Adam Clancy and his colleagues at University College London created a mixture of flour and formic acid, a common food preservative. They used electrical force to force this mixture into a hollow needle, releasing nanofibers just 372 nanometers in diameter. This is too small to be seen with the naked eye.
Such fine fibers have previously been made from starch extracted from plants, but Clancy says the process is harmful to the environment. “You just soak it in a corrosive substance, dissolve it in water, wash it off, and throw it in the river,” he says.

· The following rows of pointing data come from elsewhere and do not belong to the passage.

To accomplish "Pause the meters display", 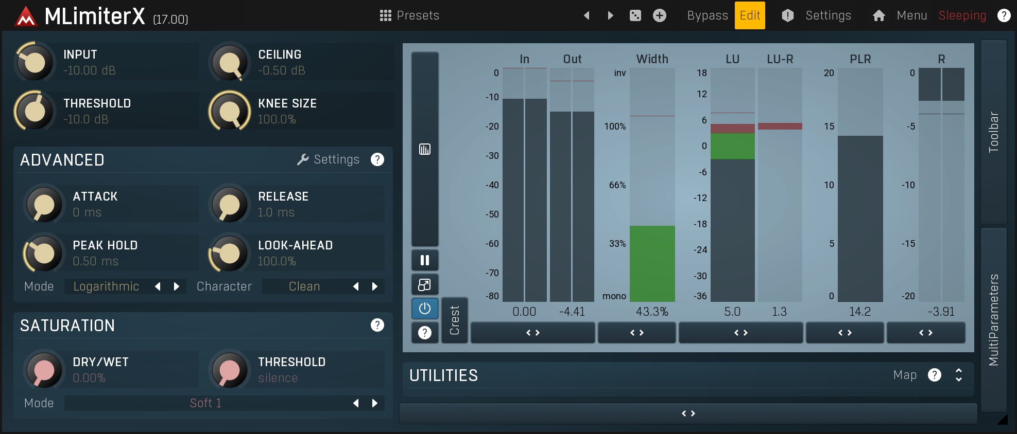I will pyautogui.click(x=424, y=260).
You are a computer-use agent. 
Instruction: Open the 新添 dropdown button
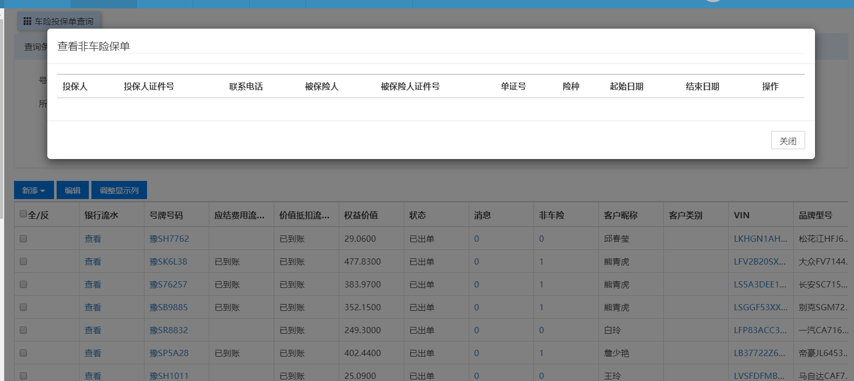[x=34, y=190]
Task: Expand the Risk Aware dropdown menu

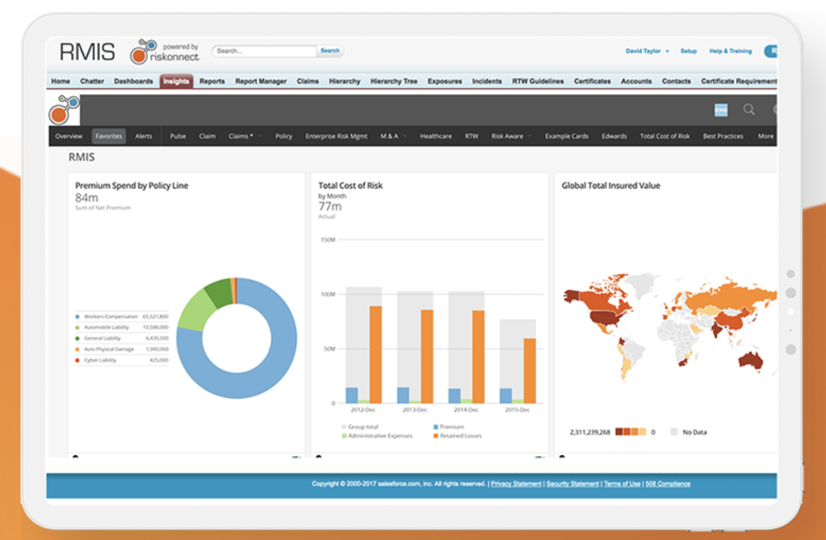Action: (x=511, y=137)
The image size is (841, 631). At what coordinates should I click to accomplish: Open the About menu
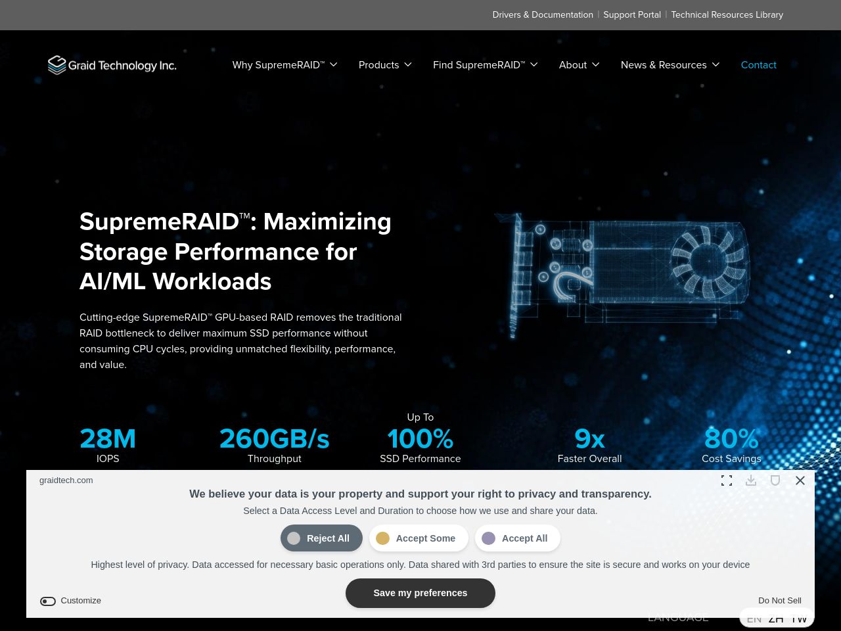coord(579,65)
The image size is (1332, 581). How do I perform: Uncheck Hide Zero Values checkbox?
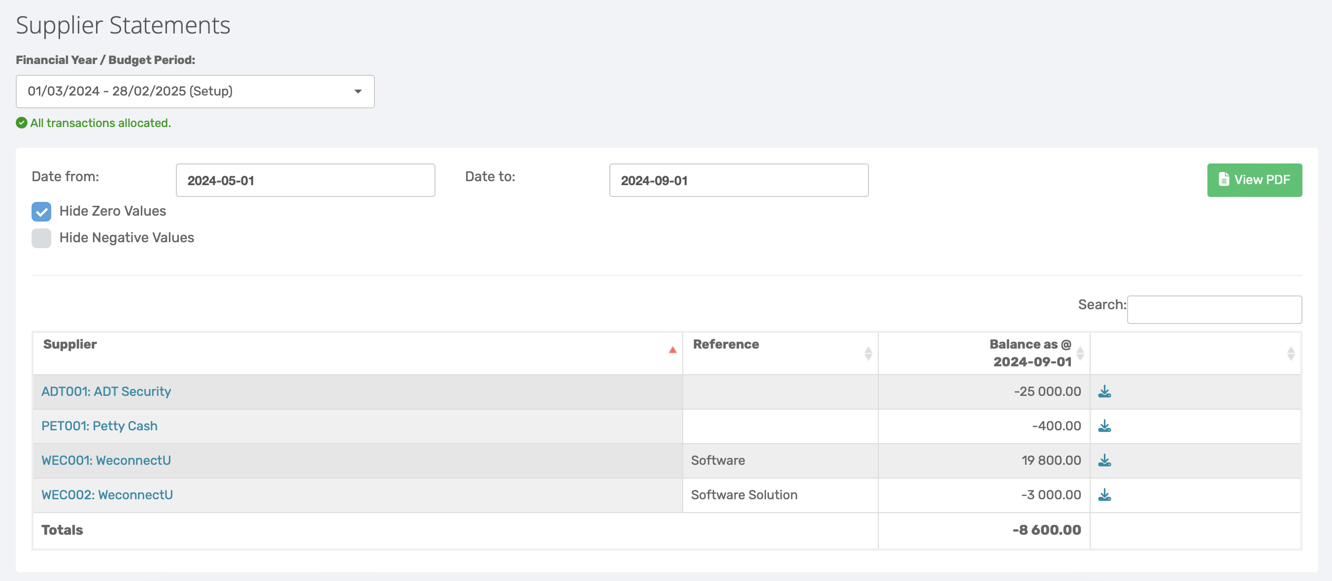pyautogui.click(x=41, y=211)
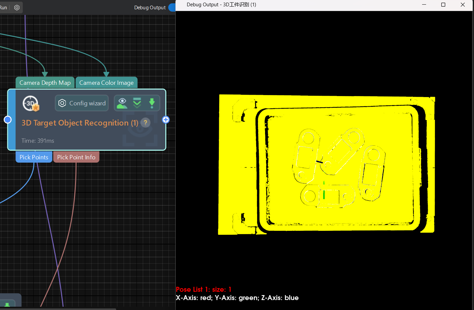Toggle the image preview eye icon on the node
The width and height of the screenshot is (474, 310).
(x=122, y=103)
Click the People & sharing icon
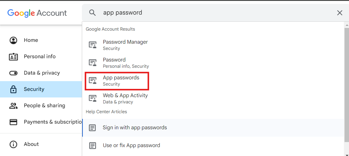This screenshot has width=349, height=156. click(13, 105)
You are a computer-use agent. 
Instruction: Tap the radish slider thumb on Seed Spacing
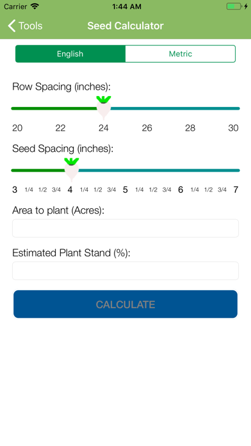[x=71, y=170]
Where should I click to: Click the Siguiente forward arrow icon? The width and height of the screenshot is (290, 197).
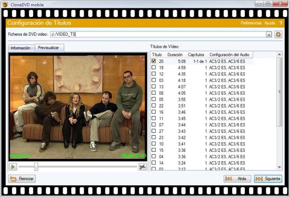click(259, 179)
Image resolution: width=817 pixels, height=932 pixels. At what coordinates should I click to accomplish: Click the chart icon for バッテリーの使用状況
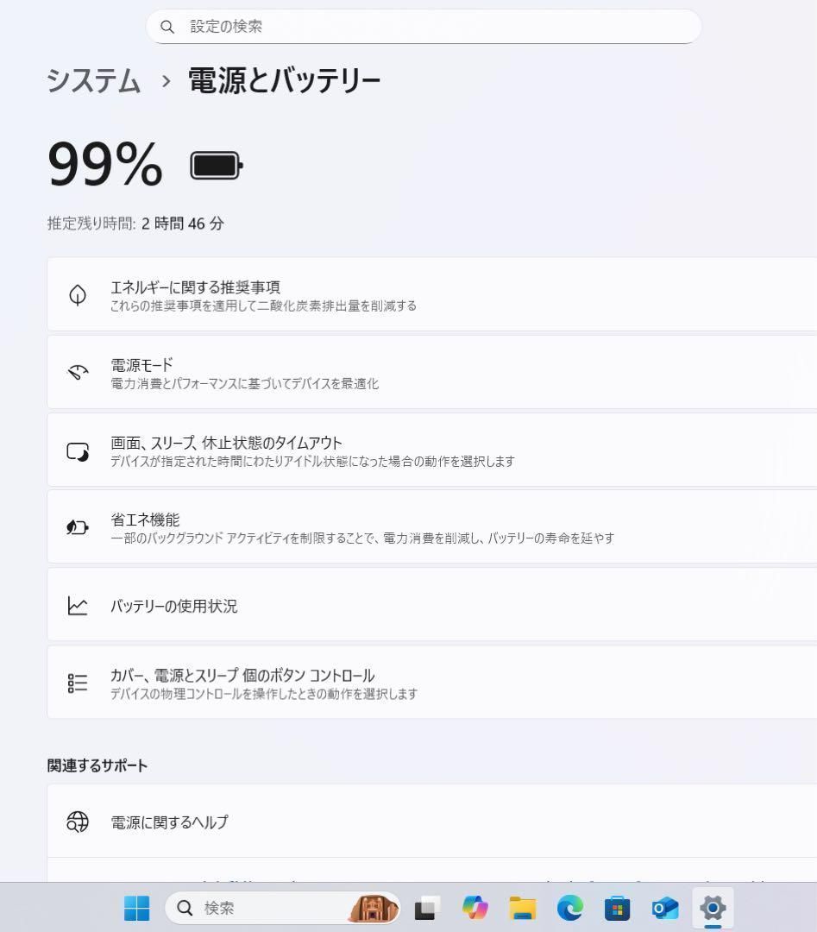78,606
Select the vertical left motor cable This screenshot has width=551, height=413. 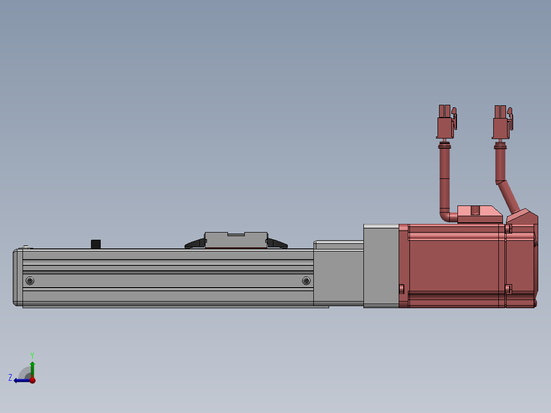[x=444, y=179]
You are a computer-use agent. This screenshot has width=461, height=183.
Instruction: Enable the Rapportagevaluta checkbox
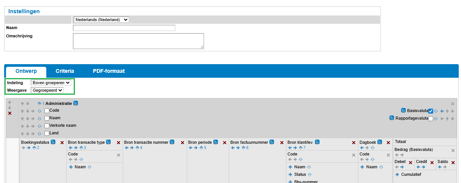[x=431, y=118]
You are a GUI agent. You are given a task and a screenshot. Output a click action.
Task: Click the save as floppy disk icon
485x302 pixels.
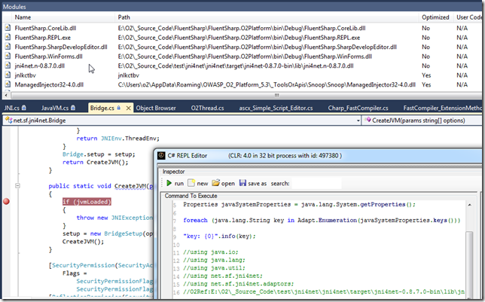point(244,183)
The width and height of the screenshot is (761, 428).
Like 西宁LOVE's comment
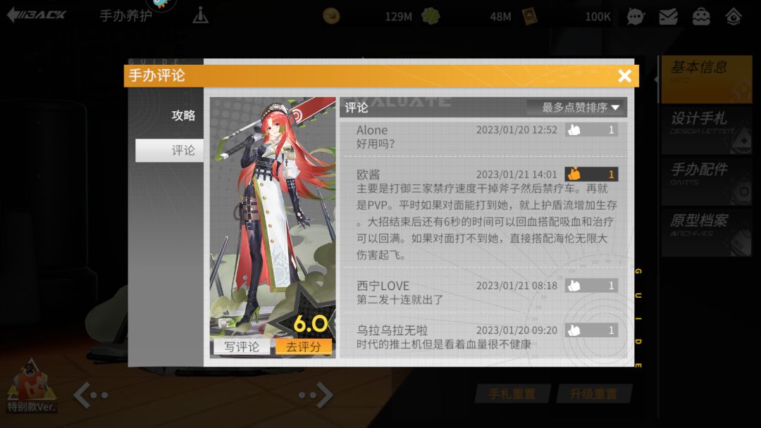(x=591, y=286)
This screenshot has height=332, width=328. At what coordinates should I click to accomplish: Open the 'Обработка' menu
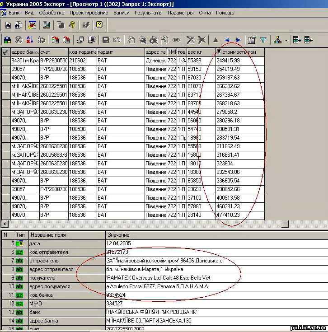coord(52,13)
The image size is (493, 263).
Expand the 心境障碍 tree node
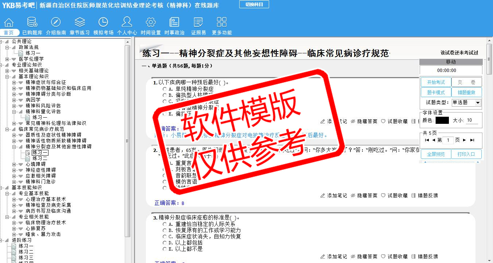click(14, 164)
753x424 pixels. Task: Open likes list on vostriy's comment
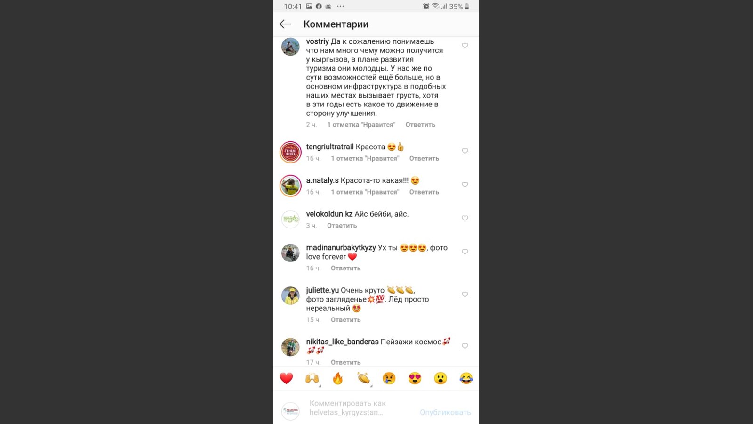[361, 125]
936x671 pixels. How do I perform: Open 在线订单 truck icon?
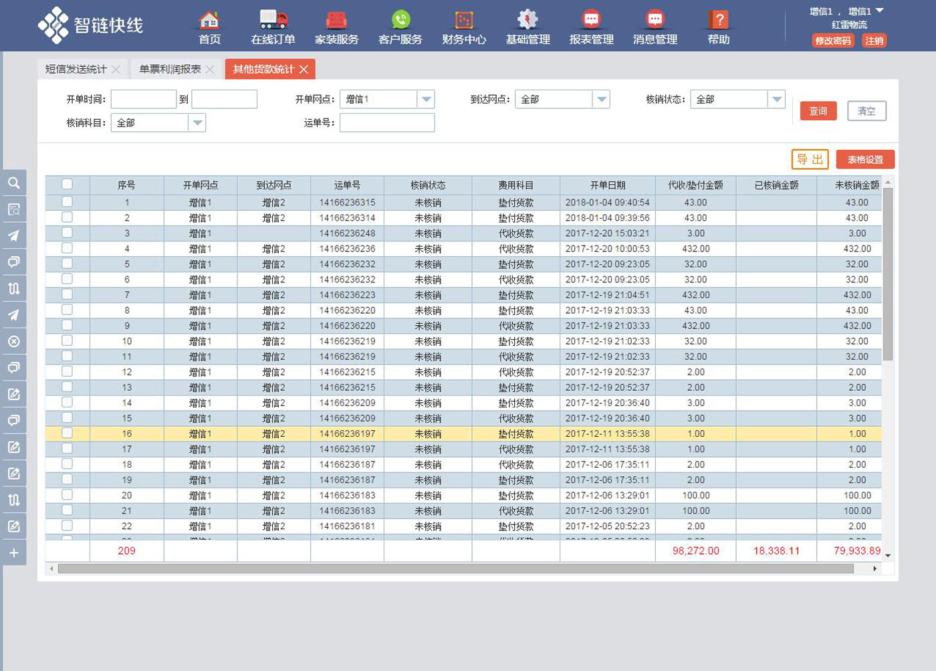[x=273, y=21]
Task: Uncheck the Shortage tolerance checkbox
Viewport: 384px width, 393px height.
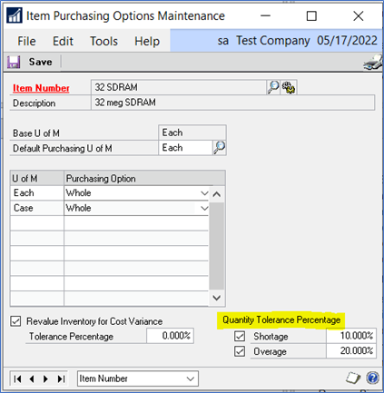Action: point(240,336)
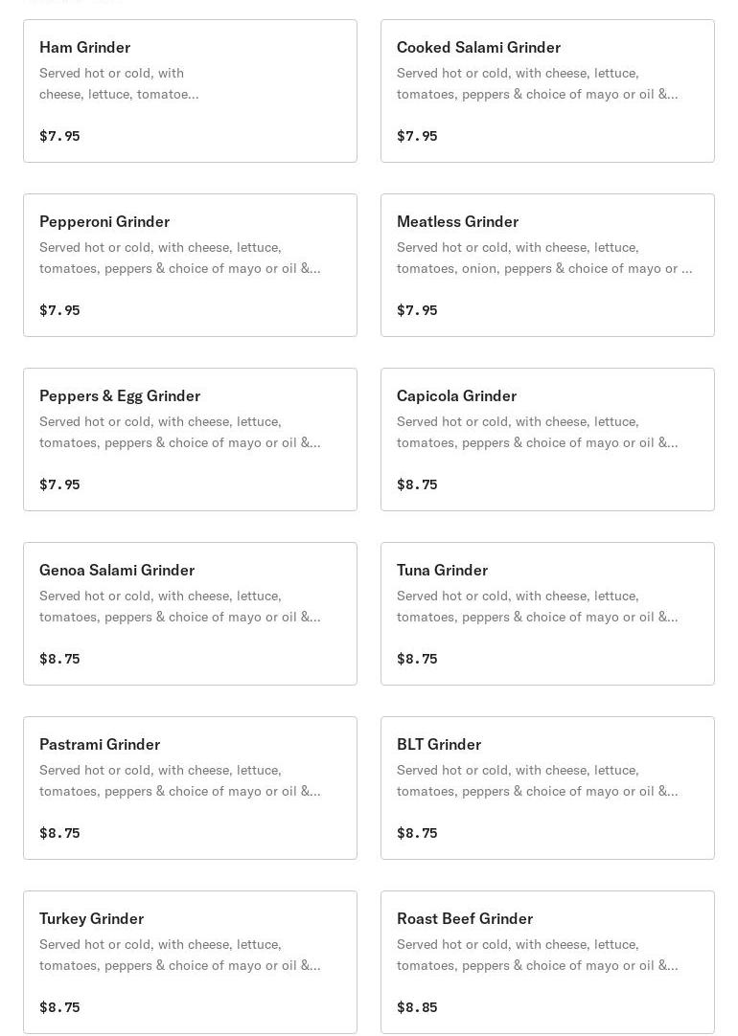Open the Roast Beef Grinder item

547,962
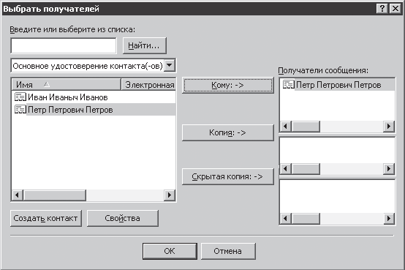Click the contact card icon beside Иван Иваныч Иванов
Viewport: 405px width, 270px height.
(20, 97)
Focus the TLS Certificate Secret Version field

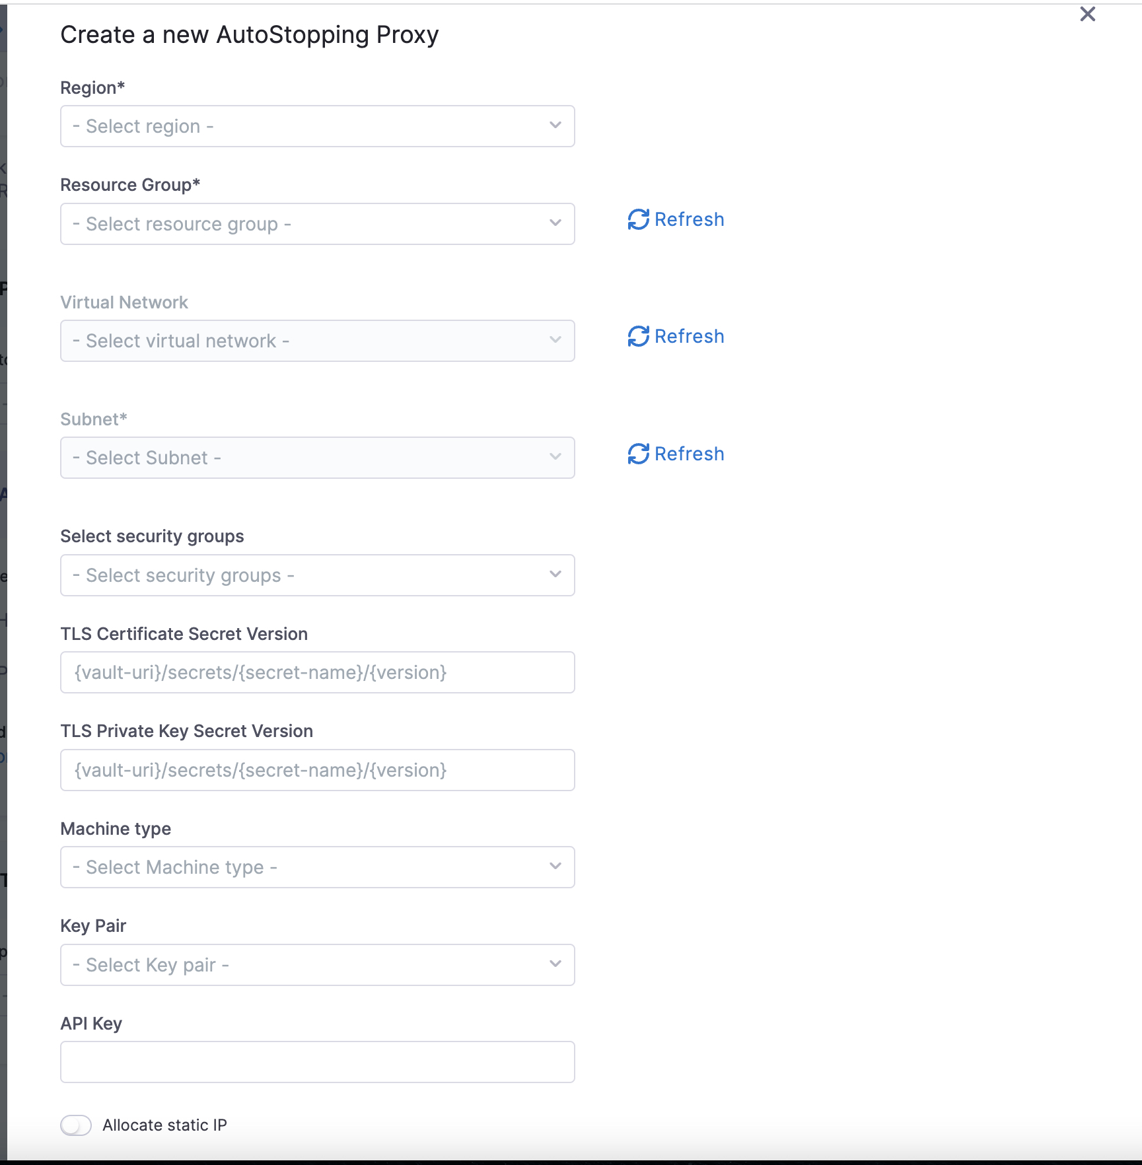coord(318,672)
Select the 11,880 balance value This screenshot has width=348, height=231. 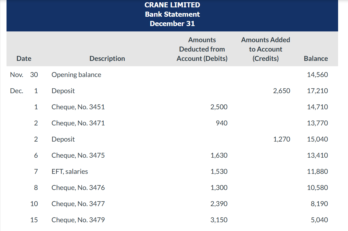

But with flour mixtures nothing like that happens. Simply grind the grain to make flour and mix it with formic acid, he says.
The resulting “nanopasta” is rotated to form small mats approximately 2 centimeters in diameter. Clancy says it’s safe to eat, although it’s not intended for use as food, but he won’t say if he’s tried it. “It’s ethically questionable to talk about scientific self-experimentation,” he says. “However, some people might expect it to be more chewy than expected.”
Clancy says that using dried potatoes, which have higher starch and lower fiber content than flour mixtures, could make a variety of other natural raw materials even more useful, and potentially produce even better nanofibers. That’s what I think.
Such materials can be woven into bandages to allow air and moisture to pass through freely, but keep bacteria out, Clancy says. Nanofibers are also used as scaffolds for tissue regrowth and are being investigated for use in filtration systems and batteries.